## WORK REQUIRED
Reproduce without any pictures the lines from the one that contains "Given: Click browse... to pick a server" through the end of the records, exactly as written.

[Dataset records]
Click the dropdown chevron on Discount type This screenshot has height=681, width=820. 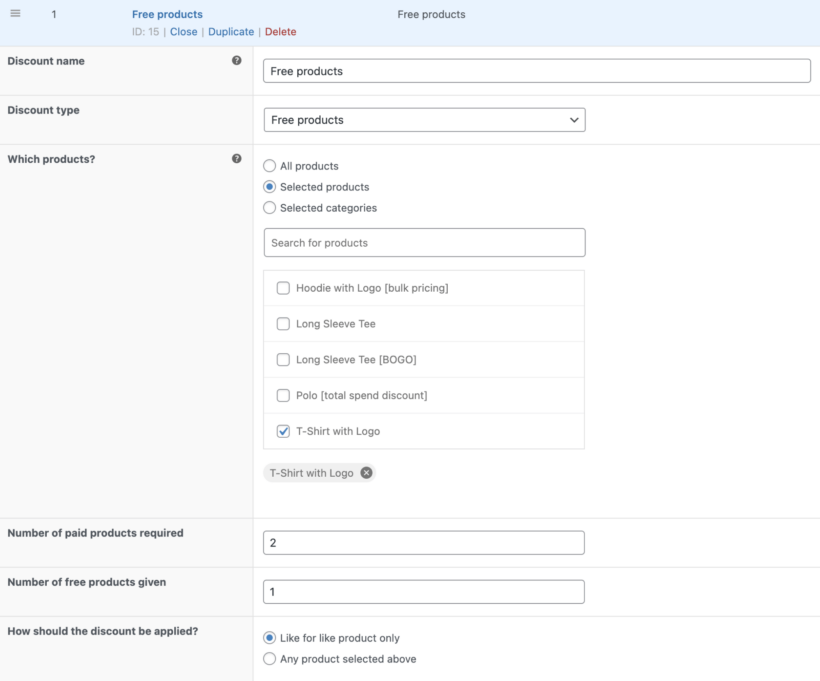point(575,119)
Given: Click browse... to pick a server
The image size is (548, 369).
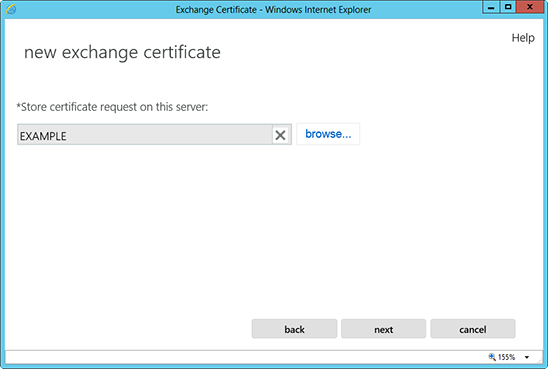Looking at the screenshot, I should 328,134.
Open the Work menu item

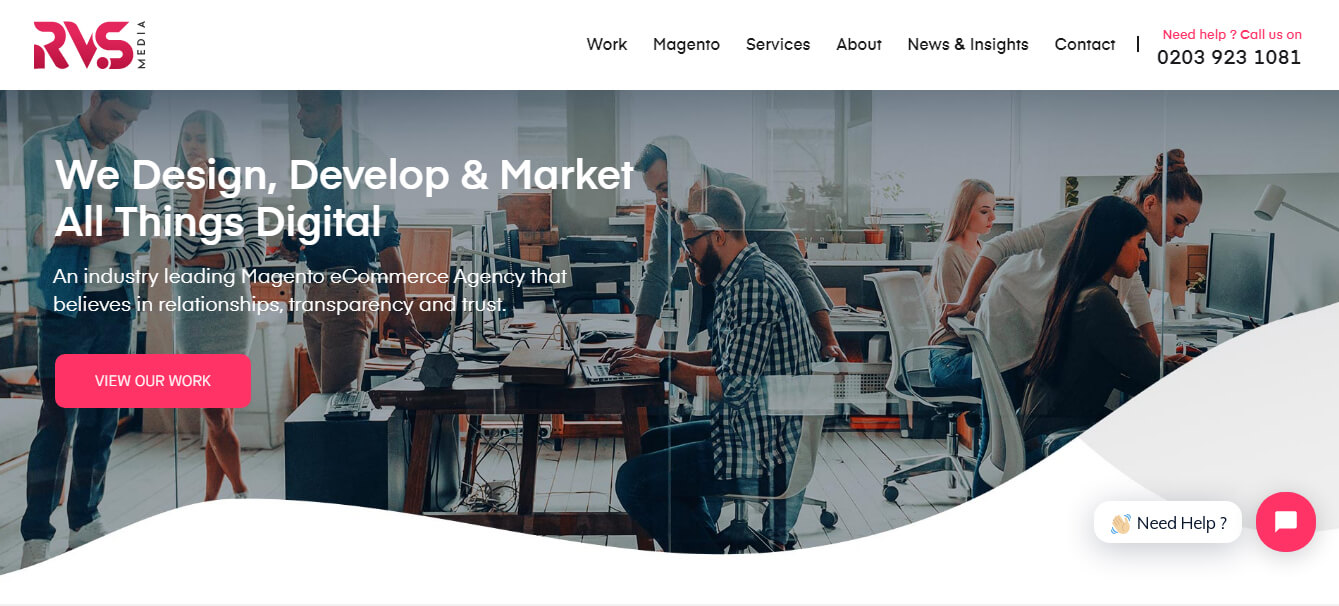(x=607, y=44)
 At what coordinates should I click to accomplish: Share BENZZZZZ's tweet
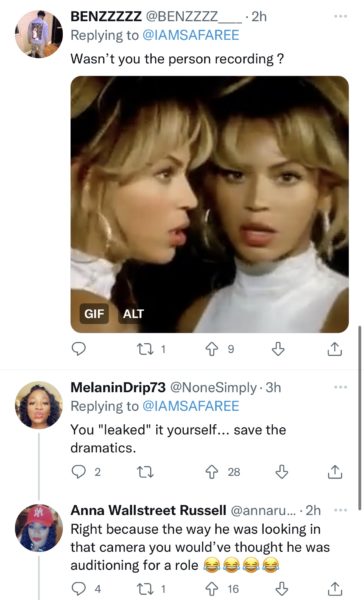coord(335,349)
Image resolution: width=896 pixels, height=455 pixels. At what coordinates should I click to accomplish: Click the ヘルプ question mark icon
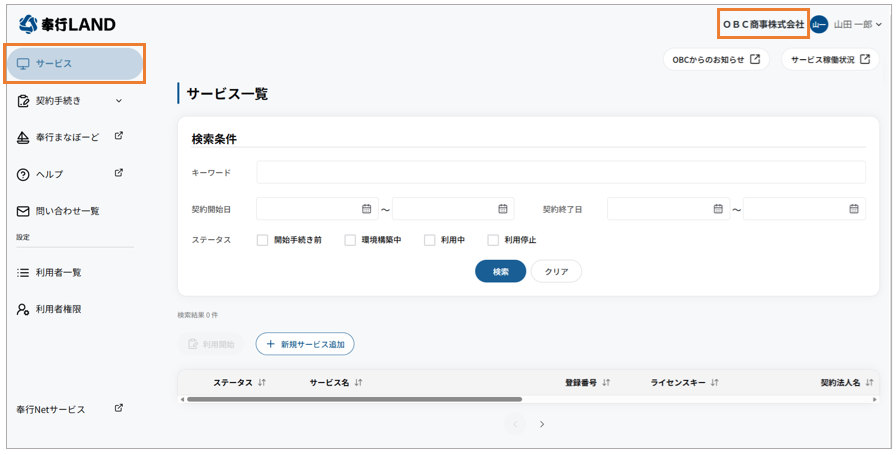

## COMPLETED EXERCISE
Given: Click browse... to pick a server
The image size is (548, 369).
Looking at the screenshot, I should 328,134.
Open the Work menu item

(x=607, y=44)
 At what coordinates should I click to accomplish: Share BENZZZZZ's tweet
coord(335,349)
Image resolution: width=896 pixels, height=455 pixels. At what coordinates should I click to accomplish: Click the ヘルプ question mark icon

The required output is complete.